ECLI:NL:RBUTR:2011:BQ4882
Rechtbank Utrecht
- Eerste aanleg - enkelvoudig
- Rechtspraak.nl
Beslissing op de vordering tot tenuitvoerlegging ex artikel 14g van het Wetboek van Strafrecht
In deze zaak heeft de Rechtbank Utrecht op 22 april 2011 uitspraak gedaan over de vordering tot tenuitvoerlegging van een voorwaardelijke straf. De vordering was ingediend door de officier van justitie onder parketnummer 16.600455-09, naar aanleiding van het feit dat de veroordeelde zich niet had gehouden aan de bijzondere voorwaarden die aan zijn voorwaardelijke straf waren verbonden.

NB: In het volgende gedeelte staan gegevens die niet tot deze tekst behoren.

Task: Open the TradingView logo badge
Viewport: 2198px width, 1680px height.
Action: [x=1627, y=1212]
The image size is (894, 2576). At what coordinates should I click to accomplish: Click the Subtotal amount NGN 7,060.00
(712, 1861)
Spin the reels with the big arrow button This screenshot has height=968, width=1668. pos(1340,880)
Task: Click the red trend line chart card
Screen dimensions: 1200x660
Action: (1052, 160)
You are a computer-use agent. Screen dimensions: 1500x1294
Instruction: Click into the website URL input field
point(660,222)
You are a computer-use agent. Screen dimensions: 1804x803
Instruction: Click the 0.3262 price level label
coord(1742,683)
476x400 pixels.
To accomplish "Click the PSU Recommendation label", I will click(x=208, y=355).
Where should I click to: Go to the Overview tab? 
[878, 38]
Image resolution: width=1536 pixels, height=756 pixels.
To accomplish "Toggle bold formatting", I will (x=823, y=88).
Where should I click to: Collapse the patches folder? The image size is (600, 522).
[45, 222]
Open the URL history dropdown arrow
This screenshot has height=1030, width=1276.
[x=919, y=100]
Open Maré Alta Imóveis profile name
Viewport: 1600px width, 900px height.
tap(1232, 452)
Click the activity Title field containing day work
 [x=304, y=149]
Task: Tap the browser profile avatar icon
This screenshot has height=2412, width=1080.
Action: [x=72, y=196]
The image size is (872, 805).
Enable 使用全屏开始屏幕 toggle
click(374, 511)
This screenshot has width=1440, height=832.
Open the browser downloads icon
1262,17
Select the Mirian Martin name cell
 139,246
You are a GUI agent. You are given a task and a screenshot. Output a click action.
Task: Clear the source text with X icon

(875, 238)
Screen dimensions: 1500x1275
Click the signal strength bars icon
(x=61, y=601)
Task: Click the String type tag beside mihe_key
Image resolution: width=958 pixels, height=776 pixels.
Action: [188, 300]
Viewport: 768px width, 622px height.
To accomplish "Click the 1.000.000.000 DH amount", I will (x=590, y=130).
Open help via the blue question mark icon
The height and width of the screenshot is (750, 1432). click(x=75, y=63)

De veroordeelde was eerder veroordeeld tot een gevangenisstraf van 15 maanden, waarvan 5 maanden voorwaardelijk, met een proeftijd van twee jaar en de verplichting om zich te houden aan de voorschriften van Centrum Maliebaan, inclusief urinecontroles. De rechtbank heeft vastgesteld dat de veroordeelde zich meerdere keren niet aan de meldplicht heeft gehouden en niet is verschenen voor de urinecontrole, wat een schending van de voorwaarden betekende. De raadsman van de veroordeelde heeft echter aangevoerd dat de veroordeelde inmiddels onder begeleiding staat van reclasseringsinstelling GAVO en zich aan de afspraken houdt. De rechtbank heeft in haar overwegingen rekening gehouden met deze positieve ontwikkeling en heeft besloten de vordering van de officier van justitie gedeeltelijk toe te wijzen. De rechtbank heeft de proeftijd met één jaar verlengd, maar gelast dat een gedeelte van de voorwaardelijke gevangenisstraf, groot twee maanden, ten uitvoer zal worden gelegd. Deze beslissing is genomen in het belang van zowel de veroordeelde als de maatschappij, waarbij de rechtbank de rehabilitatie van de veroordeelde niet uit het oog verliest.